Re: Comparing lists



Let me begin by apologizing to Christian as I was too snippy in
my reply, and sounded even snippier than I meant to.

Christian Stapfer wrote:
"Scott David Daniels" <scott.daniels@xxxxxxx> wrote in message
news:434ba977@xxxxxxxxxxxxxxxx
a "better" set implementation will win if
it can show better performance without
related down-sides.

Is there ever such a thing? I always thought that, most of the time, there is no such thing as a free lunch in
If you look at the history of Python's sort, it has steadily gotten
better.  The list implementations has been tweaked to produce better
performance appending and popping.  There are a number of such cases.
In fact, as Python rolls along, code keeps getting improved.  Usually
the requirement is that the change not degrade current benchmarks and
provide a substantial improvement in at least some practical cases.

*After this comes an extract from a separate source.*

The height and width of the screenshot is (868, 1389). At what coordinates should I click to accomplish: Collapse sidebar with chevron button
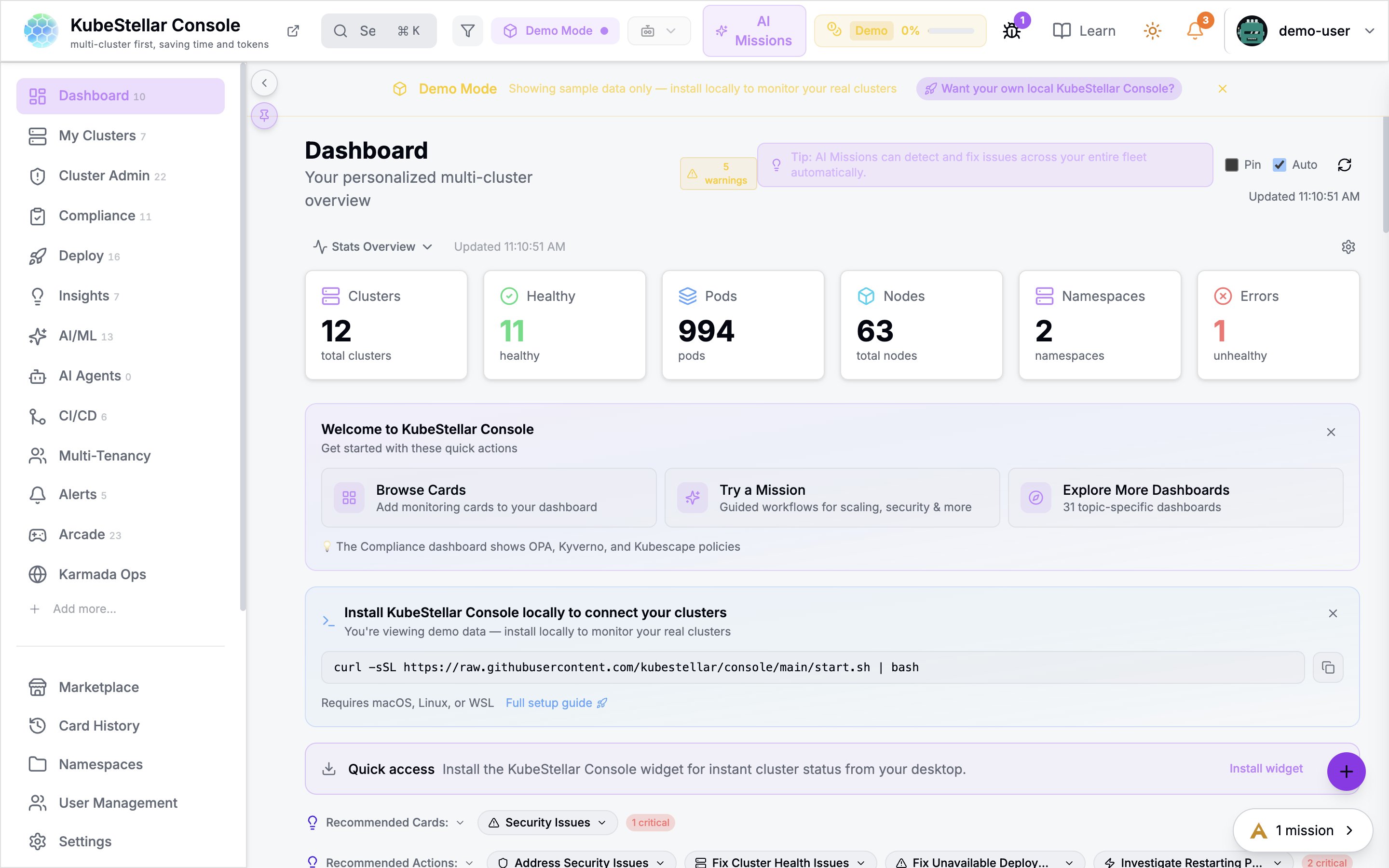click(x=264, y=83)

As to the "either now, or eventually;"  if you _must_ have performance
now, not in some abstract future, then it behooves you to _test_,
_test_, _test_!

Well, I might want to test: but *first* I want
to design, preferably in "armchair style" ... [using]
> rough complexity measures to ....

If the documentation stated the order-of-magnitude
behavior of those basic operations up front, then
I (and *anyone* else who ever wanted to use those
operations on large lists / large sets) could do
a quick order-of-magnitude estimation of how
a certain program design will behave, performance
wise.

I think this is where I started over-reacting. There are a number of requests here over time by people who state that things would be so much better for every one if only someone (never themselves) did some more work that they might not otherwise want to do. The people who implement the code often do so on their own time. I find the Python docs surprisingly good for even commercial documentation. For work that is done gratis, it is phenomenal. I hesitate to ask any more of it (although I have pointed out bugs in docs as I've found them).

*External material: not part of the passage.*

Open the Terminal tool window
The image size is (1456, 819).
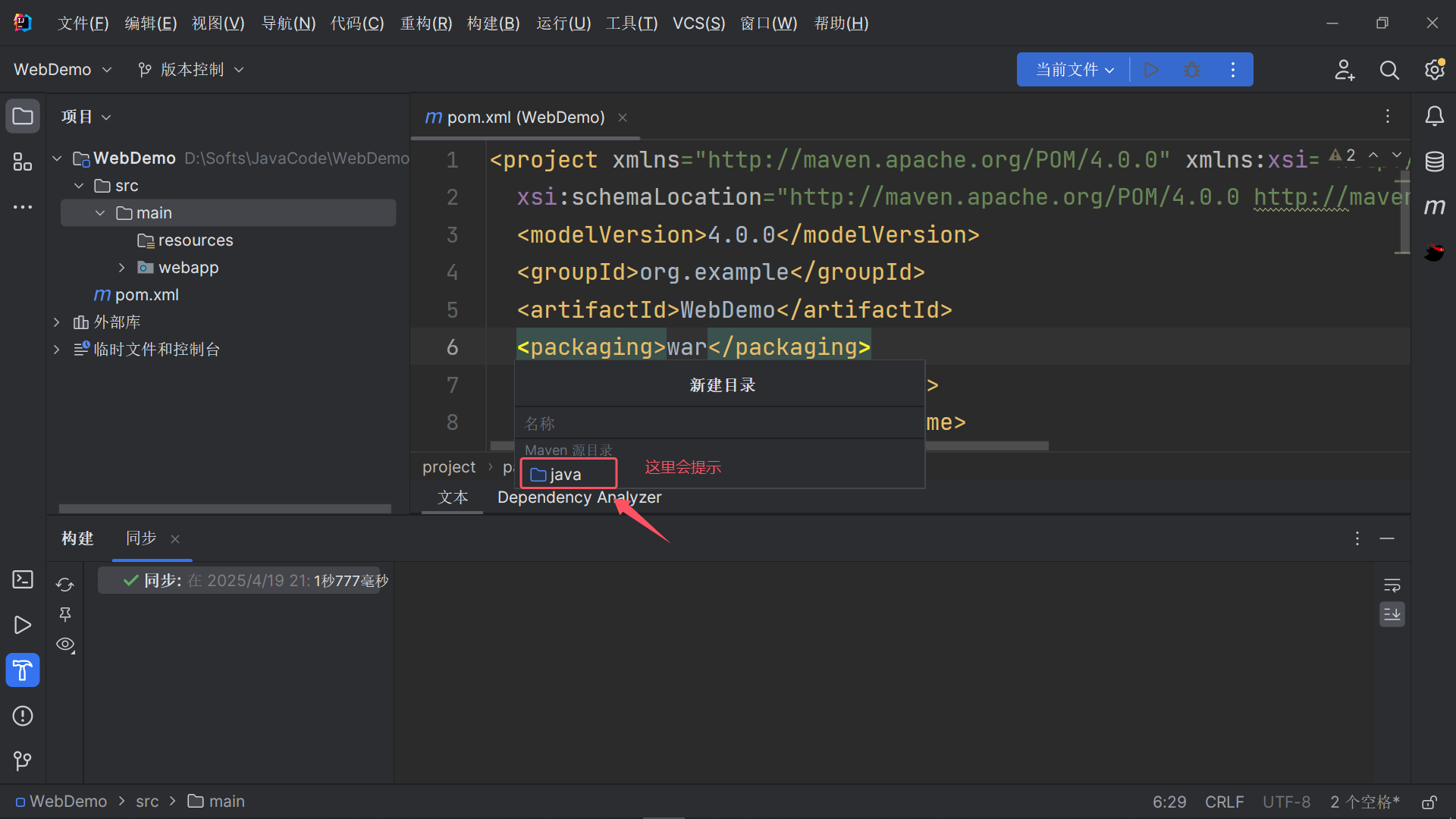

And, if the proper documentation is in place, and it
says "dictionary lookup is O(N)" (and you avoid using
it for exactly that reason), how surprised will you be
to discover that the O(N) is only reached if the hash
values of the keys are all equal?

It's not that difficult to distinguish *average* case and *worst* case scenarios. It might even be a good idea to state, if that can easily be done, what the *best* case happens do be...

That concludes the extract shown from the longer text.